Stored data
....

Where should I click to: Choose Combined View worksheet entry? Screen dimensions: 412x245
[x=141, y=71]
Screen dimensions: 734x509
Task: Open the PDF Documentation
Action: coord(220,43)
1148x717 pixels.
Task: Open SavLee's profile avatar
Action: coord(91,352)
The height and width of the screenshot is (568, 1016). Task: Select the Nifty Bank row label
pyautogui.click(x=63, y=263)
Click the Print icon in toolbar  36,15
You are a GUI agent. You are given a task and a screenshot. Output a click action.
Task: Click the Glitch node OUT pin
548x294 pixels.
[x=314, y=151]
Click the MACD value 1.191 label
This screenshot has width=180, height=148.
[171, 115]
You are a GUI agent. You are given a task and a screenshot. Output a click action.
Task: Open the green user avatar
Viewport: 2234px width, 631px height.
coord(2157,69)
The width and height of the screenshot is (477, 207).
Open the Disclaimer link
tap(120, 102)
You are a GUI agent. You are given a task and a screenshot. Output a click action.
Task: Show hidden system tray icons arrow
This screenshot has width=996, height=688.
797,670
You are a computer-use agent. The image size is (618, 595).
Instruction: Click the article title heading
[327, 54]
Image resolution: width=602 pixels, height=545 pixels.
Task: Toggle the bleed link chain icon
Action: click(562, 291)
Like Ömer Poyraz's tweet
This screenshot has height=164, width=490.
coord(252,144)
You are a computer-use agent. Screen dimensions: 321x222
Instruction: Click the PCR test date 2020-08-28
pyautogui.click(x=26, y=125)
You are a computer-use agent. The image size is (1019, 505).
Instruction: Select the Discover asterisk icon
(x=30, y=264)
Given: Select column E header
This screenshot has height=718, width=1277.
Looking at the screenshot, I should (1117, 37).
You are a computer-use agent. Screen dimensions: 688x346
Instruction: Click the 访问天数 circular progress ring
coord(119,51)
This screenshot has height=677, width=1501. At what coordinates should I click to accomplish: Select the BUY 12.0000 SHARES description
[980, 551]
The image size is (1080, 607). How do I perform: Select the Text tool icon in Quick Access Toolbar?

....

### About this task:
Where does the word "computer" occur in the records? Return every line that holds it.

### Output for this exercise:
You are a computer-use agent. The image size is (618, 595).
You are a computer-use agent. Screen dimensions: 321x222
You are a computer-use agent. The image size is (1019, 505).
You are a computer-use agent. Screen dimensions: 688x346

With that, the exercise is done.